Introduction
Overview
Teaching: 5 min
Exercises: 10 minQuestions
What are the FAIR principles?
Why should I care to be FAIR?
How do I get started?
Objectives
Identify the FAIR principles
Recognize the importance of moving towards FAIR in research
Relate the components of this lesson to the FAIR principles
What is FAIR?
The FAIR principles for research data, originally published in a 2016 Nature paper, are intended as “a guideline for those wishing to enhance the reusability of their data holdings.” This guideline has subsequently been endorsed by working groups, funding bodies and institutions.
FAIR is an acronym for Findable, Accessible, Interoperable, Reusable.
- Findable: others (both human and machines) can discover the data
- Accessible: others can access the data
- Interoperable: the data can easily be used by machines or in data analysis workflows.
- Re-usable: the data can easily be used by others for new research
The FAIR principles have a strong focus on “machine-actionability”. This means that the data should be easily readable by computers (and not only by humans). This is particularly relevant for working with and discovering new data.
What the FAIR principles are not
A standard: The FAIR principles need to be adopted and followed as much as possible by considering the research practices in your field.
All or nothing: making a dataset (more) FAIR can be done in small, incremental steps.
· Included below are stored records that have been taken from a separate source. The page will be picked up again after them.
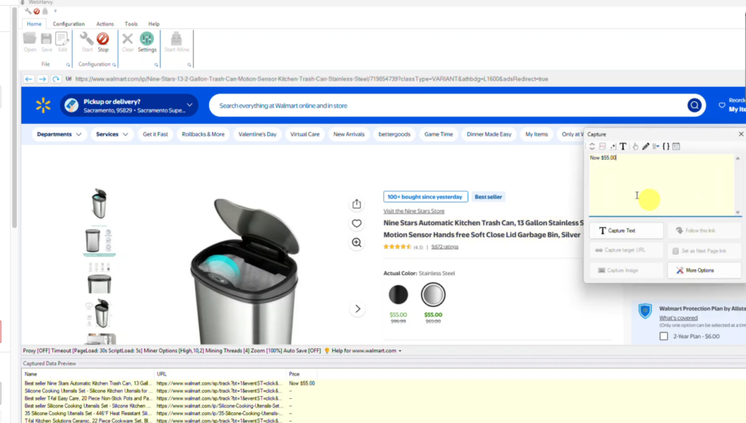Select the black trash can color swatch
This screenshot has height=423, width=746.
click(x=398, y=295)
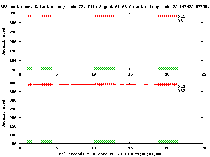Click the green cross marker beside YR1
This screenshot has width=210, height=157.
193,20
Open data: FAIR data does not necessarily mean openly available. For example, some data cannot be shared openly because of privacy considerations. As a rule of thumb, data should be “as open as possible, as closed as necessary.”
Tied to a particular technology or tool. There might be different tools that enable FAIR data within different disciplines or research workflows.
This image was created by Scriberia for The Turing Way community and is used under a CC-BY licence. Source: https://doi.org/10.5281/zenodo.3695300
Discuss the different principles
Read the summary table of the 15 FAIR principles in Wilkinson et al. (See “Box 2: The FAIR Guiding Principles”). After reading this, answer the following questions:
- Are there any terms that you are unfamiliar with?
- Are there any principles that you could implement right away?
- What do you think would be the most challenging principle to implement?
Why FAIR?
The original authors of the FAIR principles had a strong focus on enhancing reusability of data. This ambition is embedded in a broader view on knowledge creation and scientific exchange. If research data are easily discoverable and re-usable, this lowers the barriers to repeat, verify, and build upon previous work. The authors also state that this vision applies not just to data, but to all aspects of the research process. This is visualized in the image below.
This image was created by Scriberia for The Turing Way community and is used under a CC-BY licence. Source: https://doi.org/10.5281/zenodo.3695300
What’s in it for you?
FAIR data sounds like a lot of work. Is it worth it? Here are some of the benefits:
- Funder requirements
- It makes your work more visible
- Increase the reproducibility of your work
- If others can use it easily, you will get cited more often
- You can create more impact if it’s easier for others to use your data
- …
Getting started with FAIR (climate) data
As mentioned above, the FAIR principles are intended as guidelines to increase the reusability of research data. However, how they are applied in practice depends very much on the domain and the specific use case at hand.
For the domain of climate sciences, some standards have already been developed that you can use right away. In fact, you might already be using some of them without realizing it. NetCDF files, for example, already implement some of the FAIR principles around data modeling. But sometimes you need to find your own way.
This tutorial contains six thematic episodes that cover the basic steps to making data FAIR. We will explain how these topics relate to the FAIR principles, what you can already do today, and where appropriate, we will point out existing standards for climate data.
The episodes are:
- Documentation: helps to make data reusable, especially for humans
- Metadata: similar to documentation, although typically more structured and standardized
- Data formats: highly relevant for interoperability and long-term preservation of data
- Data access: data repositories as well as software can greatly increase data access and findability
- Identifiers: very important for reproducibility, but also for data access and findability
- Licences: well chosen licences facilitate re-use and make sure you get the credits you deserve (if you so desire)
Evaluate one of your own datasets
Pick one dataset that you’ve created or worked with recently, and answer the following questions:
- If somebody gets this dataset from you, would they be able to understand the structure and content without asking you?
- Do you know who has access to this dataset? Could somebody easily have access to this dataset? How?
- Does this dataset needs proprietary software to be used?
- Does this dataset have a persistent identifier or usage licence?
Further reading
- Wilkinson et al. (2016) The FAIR Guiding Principles for scientific data management and stewardship. doi:10.1038/sdata.2016.18
- Mons et al. (2017) Cloudy, increasingly FAIR; revisiting the FAIR Data guiding principles for the European Open Science Cloud. doi:10.3233/ISU-170824
- FORCE11
- GO FAIR initiative
- EU H2020 Guidelines on FAIR Data Management
Key Points
The FAIR principles state that data should be Findable, Accessible, Interoperable, and Reusable.
FAIR data enhance impact, reuse, and transparancy of research.
FAIRification is an ongoing effort accross many different fields.
FAIR principles are a set of guiding principles, not rules or standards.